══ Records shown ══

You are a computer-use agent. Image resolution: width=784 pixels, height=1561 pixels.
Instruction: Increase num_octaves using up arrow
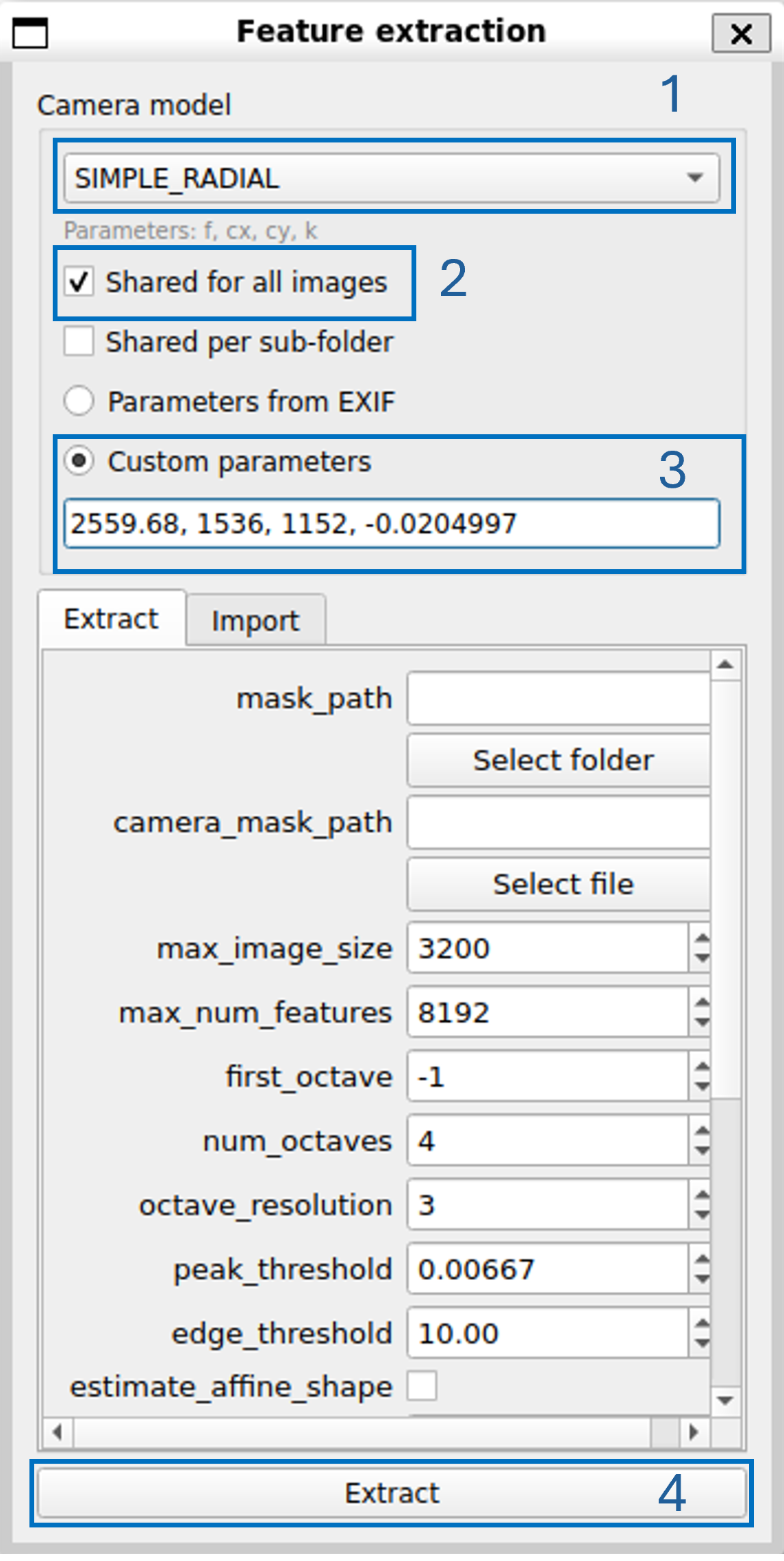click(x=701, y=1131)
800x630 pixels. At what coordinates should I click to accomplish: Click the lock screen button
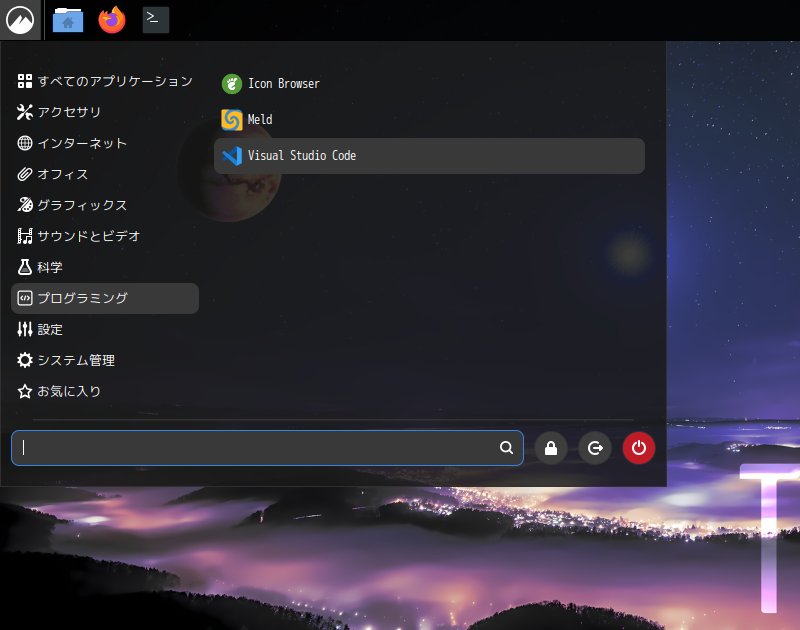coord(551,448)
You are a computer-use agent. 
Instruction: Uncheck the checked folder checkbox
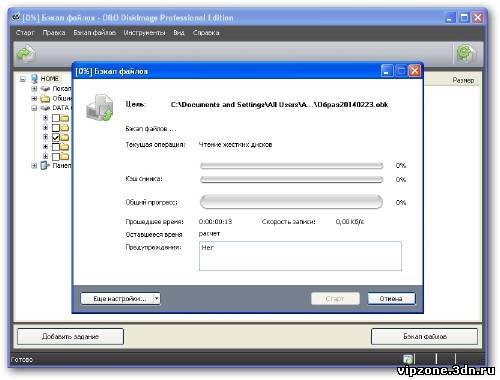(56, 137)

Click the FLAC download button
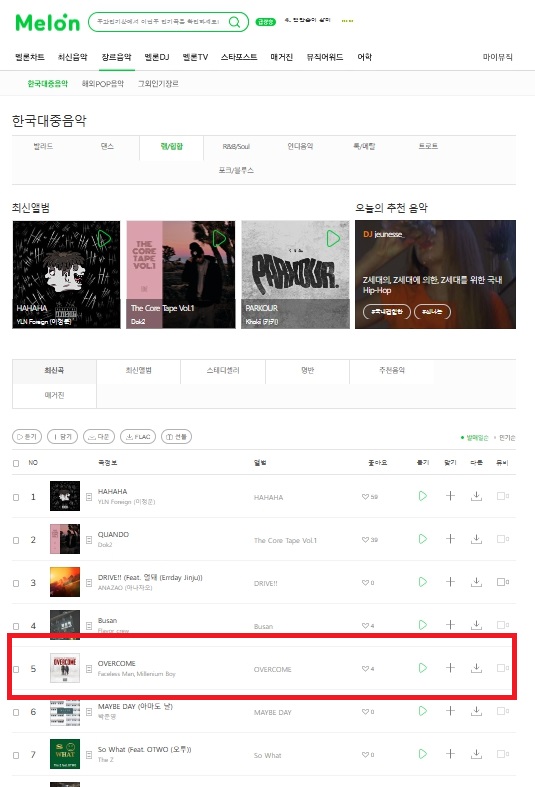click(x=138, y=437)
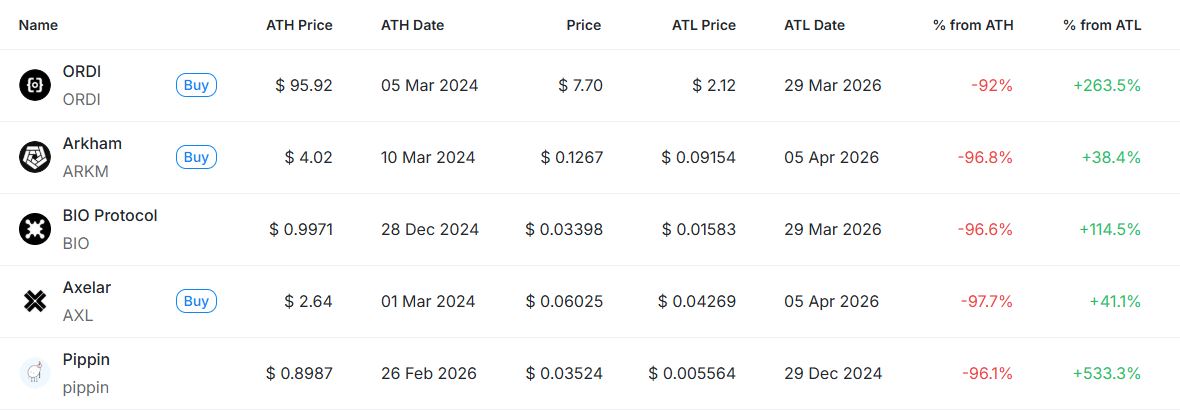The image size is (1180, 410).
Task: Open the BIO Protocol name link
Action: click(110, 216)
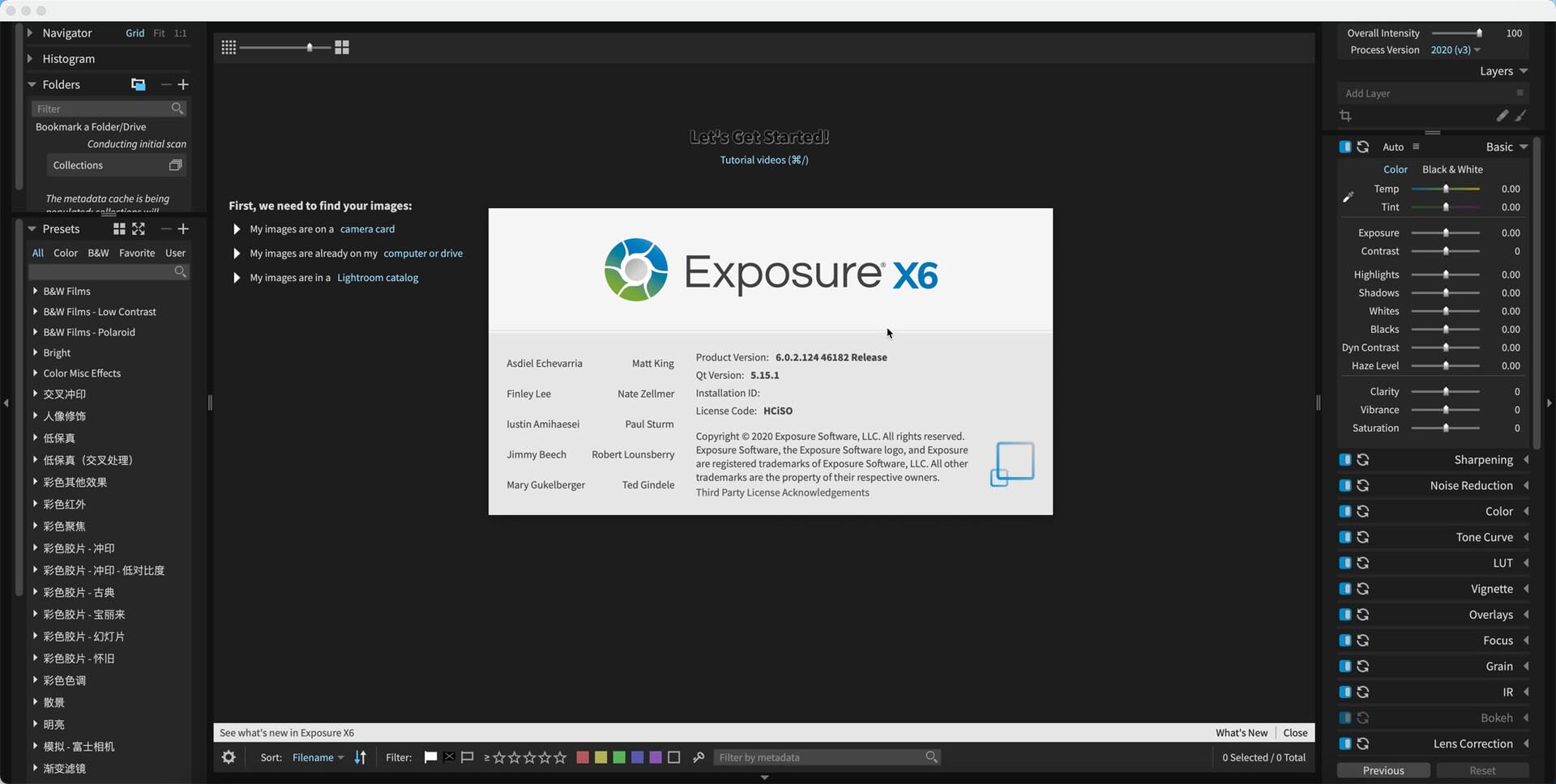Switch to the Black & White tab
This screenshot has width=1556, height=784.
1452,169
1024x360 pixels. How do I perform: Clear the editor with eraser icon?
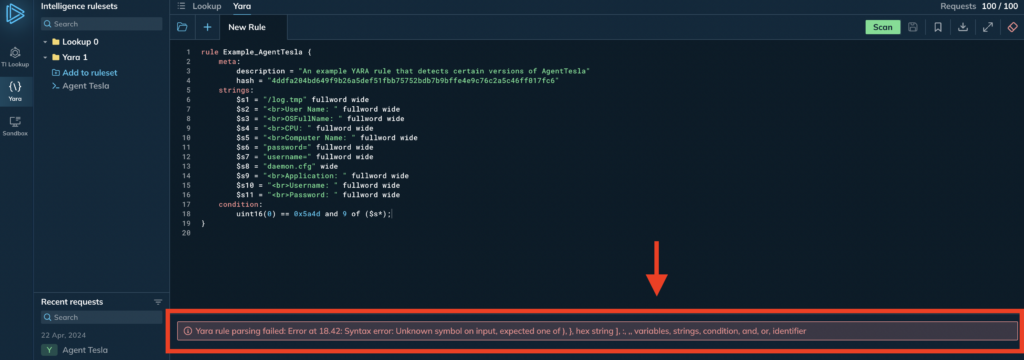(1012, 27)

═══

Only the lines from the one containing "Instruction: Increase num_octaves" through the final line of the records should be transcribed, exactly and with no pictures.

Instruction: Increase num_octaves using up arrow
click(x=701, y=1131)
800x630 pixels. At what coordinates should I click to accomplish: Click the lock screen button
coord(551,448)
You are a computer-use agent. 
Instruction: Uncheck the checked folder checkbox
(56, 137)

Click the FLAC download button
click(x=138, y=437)
The image size is (1180, 410).
Task: Open the BIO Protocol name link
Action: click(110, 216)
Switch to the Black & White tab
This screenshot has width=1556, height=784.
1452,169
1024x360 pixels. How do I perform: Clear the editor with eraser icon?
(1012, 27)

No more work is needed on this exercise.